Making end-of-life plans can be a very difficult and uncomfortable process for many people. We don’t like to think about what will happen when we are gone, so it can be easy to simply avoid the subject altogether.
However, failing to make adequate plans in the form of a will or estate plan can prove to be detrimental to our loved ones. If a person dies and does not have a will, California courts and laws will decide who gets what. This can create conflict, anger, and frustration for the loved ones left behind.
Think about this: When people die without a will, they are leaving no evidence of how their assets should be distributed. A person may want to provide for stepchildren or make sure an estranged family member does not receive anything, for example. However, these wishes may not be taken into consideration by the courts without a legal document clearly stating who should or should not receive assets.
California laws specify that if a person dies without a will, his or her property will be distributed first to a spouse and any children.
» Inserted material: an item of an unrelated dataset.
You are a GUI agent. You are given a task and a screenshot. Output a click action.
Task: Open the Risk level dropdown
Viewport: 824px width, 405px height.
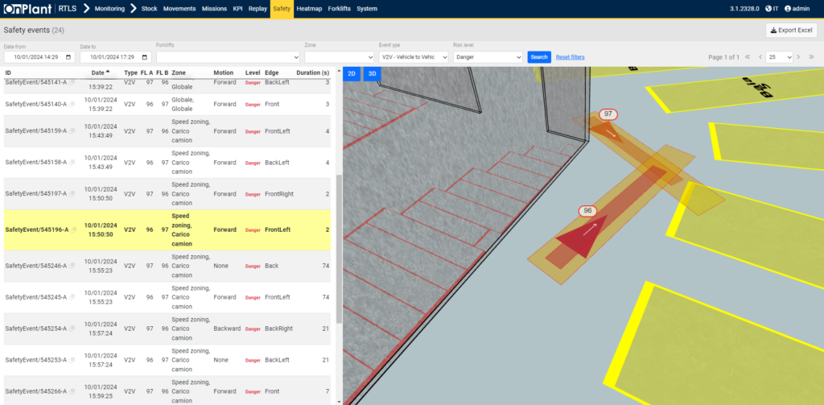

In the event that a person does not have a spouse or children, the property will be given to parents, siblings, or other family members — regardless of how close they may or may not have been to a person who has passed away.
What this means is that important organizations or people to whom a person may have wanted to leave part of an estate could ultimately get nothing.
In many of these situations, bitter courtroom disputes can be all but unavoidable. Relatives clash in the fight over who should get what, and in some cases, the process destroys relationships and leaves everyone frustrated and unhappy.
Rather than risk hurting the people who you want to protect, you can speak with an attorney and draw up a will. While it may be uncomfortable or overwhelming, making a will can be a great source of relief that your wishes will be respected and your loved ones may be able to avoid some of the heartache of fighting over assets in court.